--- Given instruction 1 ---
List every package that the ETL pipeline notebook installs with a pip command.
--- Given instruction 2 ---
Continue the ETL pipeline notebook, picking up right after its final line.

--- Passage to read ---
════

# A Basic Extract, Transform and Load (ETL) pipeline using Web Scrapping, Pandas and SQLite

#### Import necessary Libraries

In [None]:
# icecream runs in Python Terminal with icecream installed in environment for complex code debugging
# Uncomment and Run Command Below:
!pip install icecream 
!pip install bs4
!pip install requests
!pip install pandas
!pip install lxml

Collecting icecream
  Downloading icecream-2.1.4-py3-none-any.whl.metadata (1.3 kB)
Collecting executing>=2.1.0 (from icecream)
  Downloading executing-2.1.0-py2.py3-none-any.whl.metadata (8.9 kB)
Downloading icecream-2.1.4-py3-none-any.whl (14 kB)
Downloading executing-2.1.0-py2.py3-none-any.whl (25 kB)
Installing collected packages: executing, icecream
  Attempting uninstall: executing
    Found existing installation: executing 0.8.3
    Uninstalling executing-0.8.3:
      Successfully uninstalled executing-0.8.3
Successfully installed executing-2.1.0 icecream-2.1.4
Collecting bs4
  Downloading bs4-0.0.2-py2.py3-none-any.whl.metadata (411 bytes)
Downloading bs4-0.0.2-py2.py3-none-any.whl (1.2 kB)
Installing collected packages: bs4
Successfully installed bs4-0.0.2


In [None]:
from io import StringIO # Extract
import requests # Extract
from bs4 import BeautifulSoup # Extract
import pandas as pd # Transformation
import sqlite3 # Load Database
from datetime import datetime # For Time of Log
from icecream import ic # We can skip icecream in Jupiter Notebook

#### Step 0: Maintaining a Log File
This step is done to record the logs while performing ETL and it is not neccessary in an ETL Pipeline.

In [None]:
def log_progress(message):
    """This function logs the mentioned message of a given stage of the
    code execution to a log file. Function returns nothing"""

    with open('./logs/code_log.txt', 'a') as f:
        f.write(f'{datetime.now()}: {message}.\n')

#### Step 1: Extract

In [None]:
def extract(url, table_attribs):
    """ This function aims to extract the required
    information from the website and save it to a data frame. The
    function returns the data frame for further processing. """

    soup = requests.get(url).text
    web = BeautifulSoup(soup, 'html.parser')
    table = web.find('span', string=table_attribs).find_next('table')
    df = pd.read_html(StringIO(str(table)))[0]

    log_progress('Step 1: Data extraction complete. Data Extracted Successfully \
from Wikipedia. Initiating Transformation process')

════

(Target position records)
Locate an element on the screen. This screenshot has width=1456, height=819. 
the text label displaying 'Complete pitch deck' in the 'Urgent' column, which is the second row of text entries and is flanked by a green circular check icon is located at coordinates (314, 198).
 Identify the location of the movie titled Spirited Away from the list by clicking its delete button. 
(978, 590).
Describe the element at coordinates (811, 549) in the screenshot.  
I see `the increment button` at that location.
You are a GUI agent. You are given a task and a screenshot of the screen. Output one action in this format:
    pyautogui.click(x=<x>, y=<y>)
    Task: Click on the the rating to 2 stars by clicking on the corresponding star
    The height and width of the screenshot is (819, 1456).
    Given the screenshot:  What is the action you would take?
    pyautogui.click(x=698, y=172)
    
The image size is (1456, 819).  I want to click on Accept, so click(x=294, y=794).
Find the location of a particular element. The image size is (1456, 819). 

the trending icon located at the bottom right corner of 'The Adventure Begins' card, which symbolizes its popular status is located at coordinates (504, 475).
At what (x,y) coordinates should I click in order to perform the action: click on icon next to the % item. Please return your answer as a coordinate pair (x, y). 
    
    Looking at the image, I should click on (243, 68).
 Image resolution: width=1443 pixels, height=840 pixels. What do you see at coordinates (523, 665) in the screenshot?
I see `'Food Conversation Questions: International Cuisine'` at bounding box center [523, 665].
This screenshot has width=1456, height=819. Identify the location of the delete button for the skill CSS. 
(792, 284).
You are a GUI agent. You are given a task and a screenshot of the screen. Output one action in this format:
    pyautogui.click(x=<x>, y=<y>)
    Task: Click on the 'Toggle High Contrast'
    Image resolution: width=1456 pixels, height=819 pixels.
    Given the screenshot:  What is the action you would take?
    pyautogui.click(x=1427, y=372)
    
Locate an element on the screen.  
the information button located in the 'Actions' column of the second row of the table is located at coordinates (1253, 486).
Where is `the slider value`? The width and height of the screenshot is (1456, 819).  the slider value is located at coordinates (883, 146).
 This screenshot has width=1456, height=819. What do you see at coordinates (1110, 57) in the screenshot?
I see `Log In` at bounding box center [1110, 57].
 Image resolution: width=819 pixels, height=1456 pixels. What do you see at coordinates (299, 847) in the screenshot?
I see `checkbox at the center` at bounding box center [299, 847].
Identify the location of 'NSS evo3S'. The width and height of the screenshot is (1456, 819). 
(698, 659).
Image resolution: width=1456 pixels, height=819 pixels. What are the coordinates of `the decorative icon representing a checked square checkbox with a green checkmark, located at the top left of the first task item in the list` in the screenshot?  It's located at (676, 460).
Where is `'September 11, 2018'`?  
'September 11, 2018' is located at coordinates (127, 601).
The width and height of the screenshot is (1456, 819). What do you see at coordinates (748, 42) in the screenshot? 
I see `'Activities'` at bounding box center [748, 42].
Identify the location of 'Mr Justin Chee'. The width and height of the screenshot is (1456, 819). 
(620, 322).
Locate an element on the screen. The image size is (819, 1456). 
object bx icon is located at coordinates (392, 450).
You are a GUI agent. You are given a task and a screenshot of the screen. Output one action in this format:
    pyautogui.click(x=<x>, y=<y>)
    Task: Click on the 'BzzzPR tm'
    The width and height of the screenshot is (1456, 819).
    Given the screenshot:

════

--- Right answer 1 ---
icecream, bs4, requests, pandas, lxml

--- Right answer 2 ---
    return df

#### Step 2: Transform

In [None]:
def transform(df, csv_path):
    """ This function accesses the CSV file for exchange rate
    information, and adds three columns to the data frame, each
    containing the transformed version of Market Cap column to
    respective currencies"""

    exchange_rate = pd.read_csv(csv_path, index_col=0).to_dict()['Rate']

    df['MC_GBP_Billion'] = round(df['Market cap (US$ billion)'] * exchange_rate['GBP'], 2)
    df['MC_EUR_Billion'] = round(df['Market cap (US$ billion)'] * exchange_rate['EUR'], 2)
    df['MC_INR_Billion'] = round(df['Market cap (US$ billion)'] * exchange_rate['INR'], 2)

    log_progress('Step 2: Data transformation complete. \
Initiating Loading process')

    return df

#### Step 3: Load

##### Loading data to a CSV

In [None]:
def load_to_csv(df, output_path):
    """ This function saves the final data frame as a CSV file in
    the provided path. Function returns nothing."""

    df.to_csv(output_path)

    log_progress('Step 3.1: Data loaded to CSV file')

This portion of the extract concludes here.